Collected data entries
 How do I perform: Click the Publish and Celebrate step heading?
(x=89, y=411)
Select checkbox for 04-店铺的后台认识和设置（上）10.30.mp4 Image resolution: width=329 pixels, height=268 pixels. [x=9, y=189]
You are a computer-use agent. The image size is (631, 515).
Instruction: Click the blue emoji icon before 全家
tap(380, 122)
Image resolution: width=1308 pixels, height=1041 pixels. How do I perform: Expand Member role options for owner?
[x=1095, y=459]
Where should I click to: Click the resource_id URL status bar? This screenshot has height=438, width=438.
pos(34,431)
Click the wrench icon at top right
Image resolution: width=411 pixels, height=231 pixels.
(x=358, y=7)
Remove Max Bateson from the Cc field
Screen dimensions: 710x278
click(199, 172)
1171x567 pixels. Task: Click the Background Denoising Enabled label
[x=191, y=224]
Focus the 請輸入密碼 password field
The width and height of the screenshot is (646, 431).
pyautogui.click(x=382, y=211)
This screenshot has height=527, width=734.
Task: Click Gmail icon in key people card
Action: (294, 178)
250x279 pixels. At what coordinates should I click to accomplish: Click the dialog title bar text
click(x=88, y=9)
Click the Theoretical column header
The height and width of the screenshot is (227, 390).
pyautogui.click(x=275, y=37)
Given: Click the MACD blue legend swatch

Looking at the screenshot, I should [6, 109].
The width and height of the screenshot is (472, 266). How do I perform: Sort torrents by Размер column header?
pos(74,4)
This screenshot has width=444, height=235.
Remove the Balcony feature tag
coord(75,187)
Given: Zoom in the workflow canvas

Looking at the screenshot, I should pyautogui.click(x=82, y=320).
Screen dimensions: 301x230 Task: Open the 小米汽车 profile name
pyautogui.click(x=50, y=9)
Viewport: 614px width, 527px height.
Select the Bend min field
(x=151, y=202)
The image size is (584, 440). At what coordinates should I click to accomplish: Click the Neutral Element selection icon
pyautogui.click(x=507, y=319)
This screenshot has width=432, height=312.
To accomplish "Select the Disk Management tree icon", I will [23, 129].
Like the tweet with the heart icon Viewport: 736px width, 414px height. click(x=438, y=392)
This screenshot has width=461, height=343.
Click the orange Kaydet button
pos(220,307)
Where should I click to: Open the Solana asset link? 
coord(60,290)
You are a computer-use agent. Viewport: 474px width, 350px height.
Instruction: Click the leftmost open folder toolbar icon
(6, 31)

TRY IT:
Copy each line of the data above that holds "agent".

REPLY TO THE EXERCISE:
You are a computer-use agent. The image size is (631, 515).
You are a computer-use agent. Viewport: 474px width, 350px height.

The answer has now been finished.